Driven by vision. Defined by persistence.
B.S. in Automotive EngineeringKookmin University, Senior
The ultimate goal — an end-to-end autonomous driving system that unifies every layer of the stack into a single, learned self-driving pipeline. From raw sensor input to steering and throttle output, trained with reinforcement learning and imitation learning.
Building a complete end-to-end autonomous driving system that takes raw sensor data (camera, LiDAR) and directly outputs driving commands (steering, throttle, brake). Inspired by Tesla's FSD approach but built entirely from scratch with custom hardware and software.
Planning a transformer-based architecture that processes multi-modal sensor inputs through a shared backbone. The model will learn perception, prediction, and planning jointly — eliminating the hand-engineered interfaces between traditional stack layers.

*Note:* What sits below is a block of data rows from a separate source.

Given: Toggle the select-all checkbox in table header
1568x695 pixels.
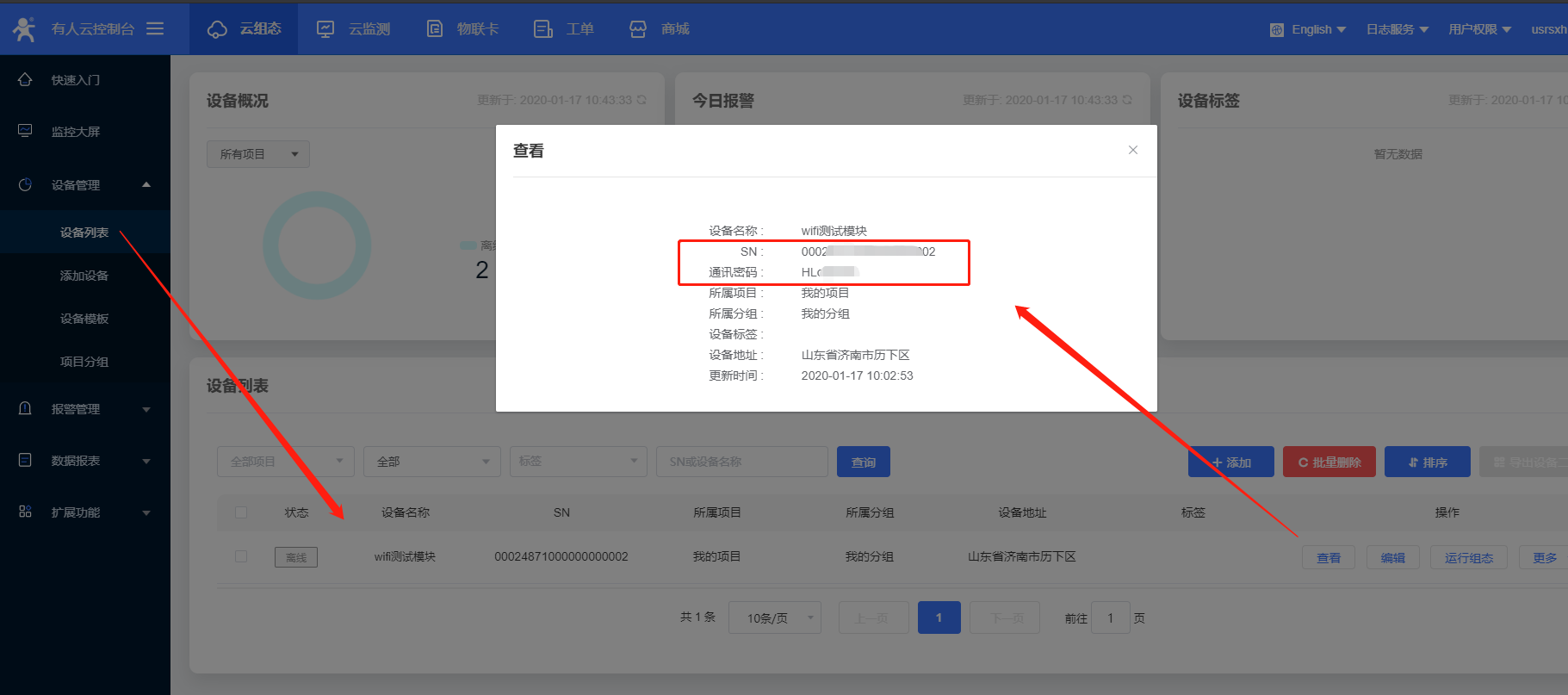Looking at the screenshot, I should point(241,512).
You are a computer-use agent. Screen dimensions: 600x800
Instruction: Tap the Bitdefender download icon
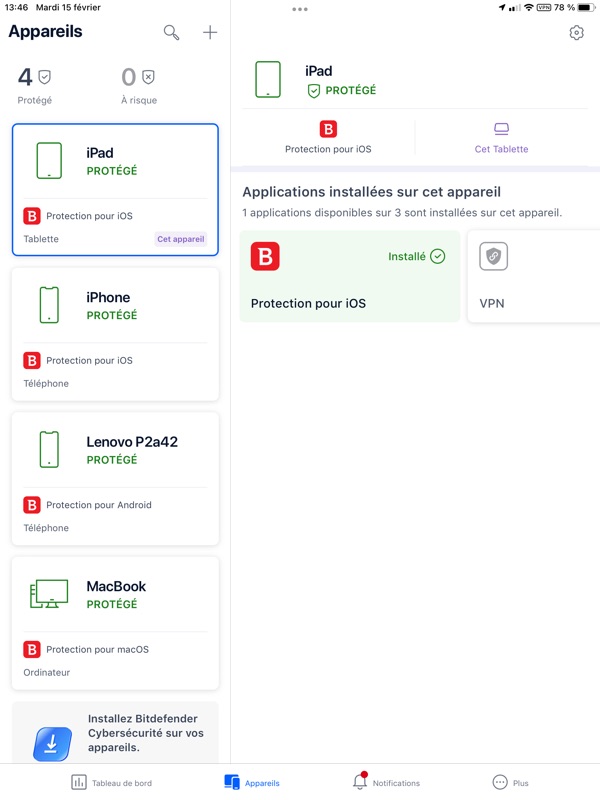pyautogui.click(x=52, y=743)
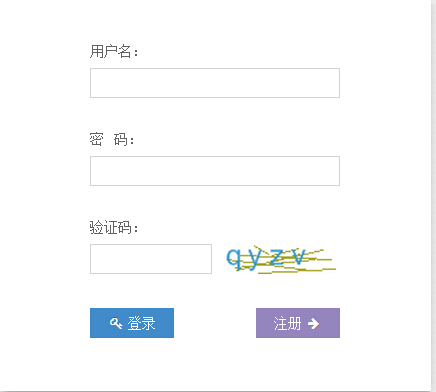The image size is (436, 392).
Task: Click the yellow scribble lines right of captcha letters
Action: (x=321, y=262)
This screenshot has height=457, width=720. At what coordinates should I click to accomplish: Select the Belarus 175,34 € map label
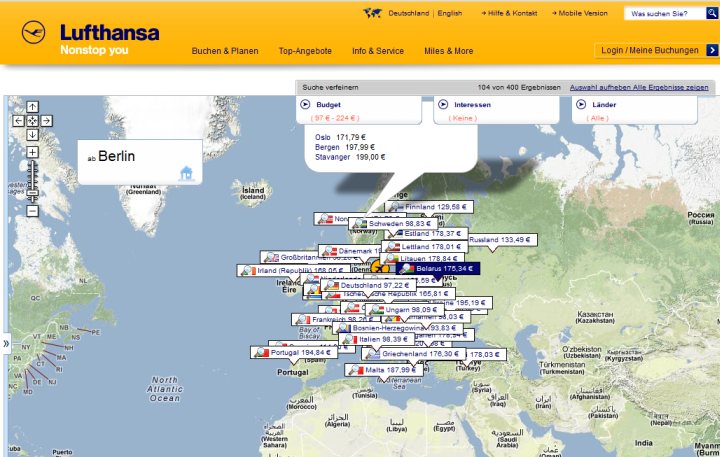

A hybrid training approach: imitation learning from human driving demonstrations to bootstrap the policy, then reinforcement learning in simulation to push beyond human performance. The custom Unity simulator (Layer 06) provides the high-fidelity training environment.
Every preceding layer contributes — hardware platforms for deployment (01), perception as training signal (02), localization for ground truth (03), planning baselines for comparison (04), control as fallback safety layer (05), and simulation for scalable training (06).